4 March 2005, Volume
PROFILE: YURIY KRAVCHENKO
By Roman Kupchinsky
Former Ukrainian Interior Minister Yuriy Kravchenko was found dead in his country home on 4 March, just hours before he was to appear before prosecutors for questioning related to his possible involvement in the death of journalist Heorhiy Gongadze in September 2000.
Kravchenko was regarded as a key figure in the Gongadze case and was implicated in the killing based on tapes purportedly containing private conversations with then President Leonid Kuchma.
The Interior Ministry's public-relations department told ITAR-TASS on 4 March that a forensic examination will be conducted to "find out whether it was a murder or suicide."
Inna Kisel, a spokeswoman for newly appointed Interior Minister Yuriy Lutsenko, said Kravchenko's death appeared to be suicide.

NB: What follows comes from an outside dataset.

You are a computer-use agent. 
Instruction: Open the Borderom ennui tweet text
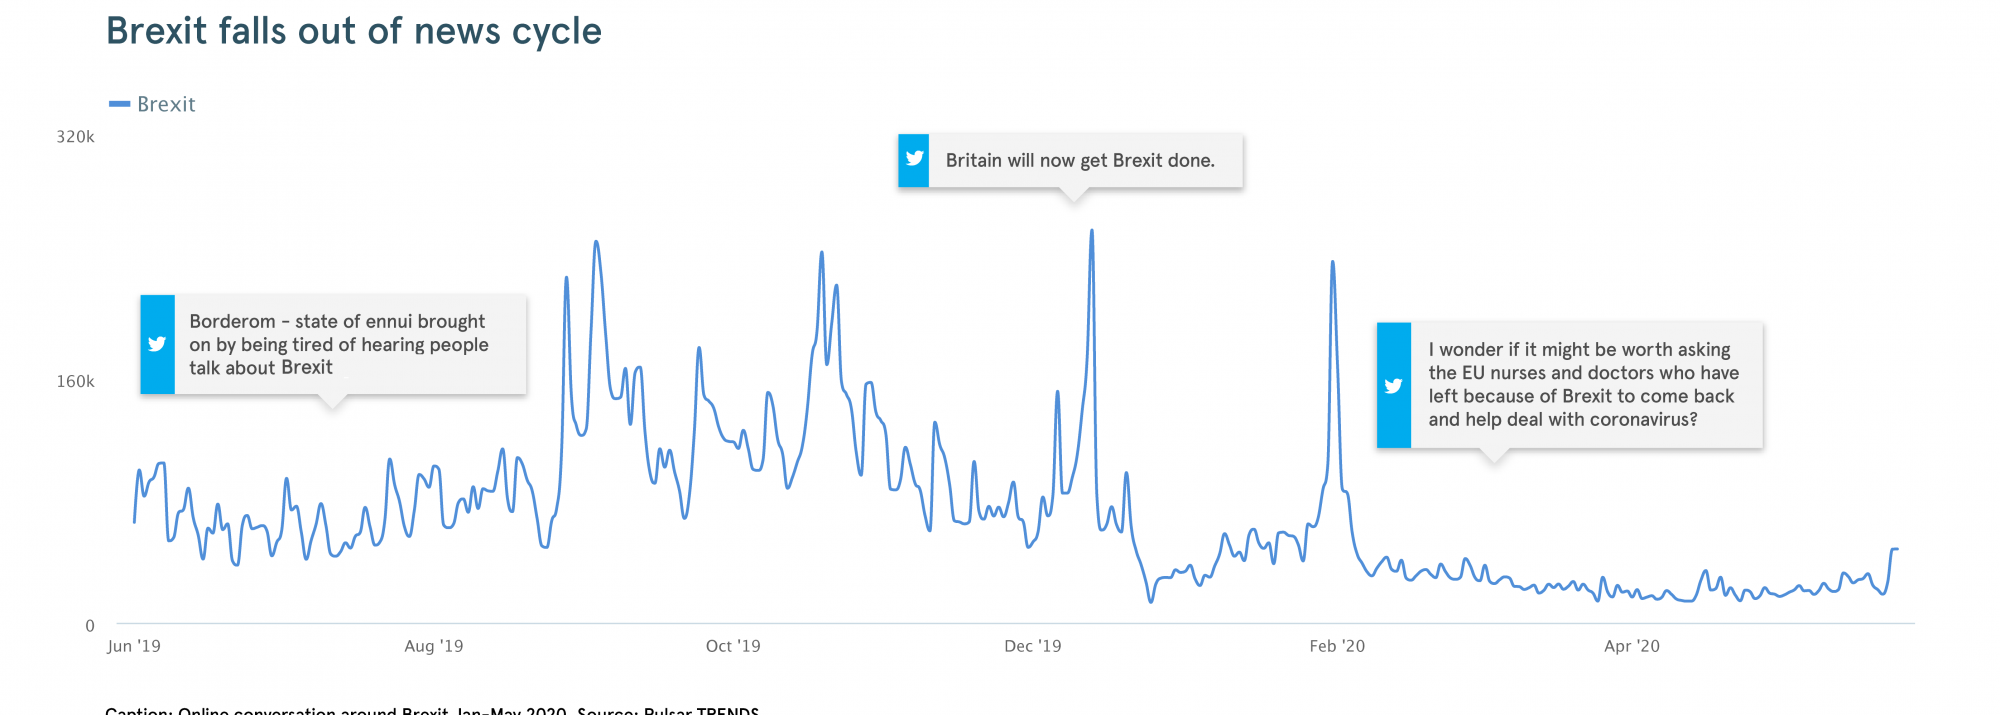pyautogui.click(x=339, y=344)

ITAR-TASS cited an unidentified source participating in the investigation into the death as saying Kravchenko took his own life at 8:45 a.m. local time. Kravchenko was to appear at the Prosecutor-General's Office for questioning at 10 a.m.
"Yet, this is merely a version," the news agency quoted the source as saying.
Ukrainian Prosecutor-General Svyatoslav Piskun announced at a 2 March news conference on developments in the Gongadze murder case that Kravchenko had been summoned for questioning.
Audio recordings purportedly made in Kuchma's office by a member of the presidential security detail, Mykola Melnychenko, contain conversations in which a voice alleged to be Kravchenko's is heard discussing Gongadze.
Hryhoriy Omelchenko, a member of parliament's commission investigating Gongadze's killing, told the media on 3 March that Kravchenko and former President Leonid Kuchma should be arrested immediately.
Omelchenko also said he was fearful that Kravchenko might take his own life, as he was under extreme pressure.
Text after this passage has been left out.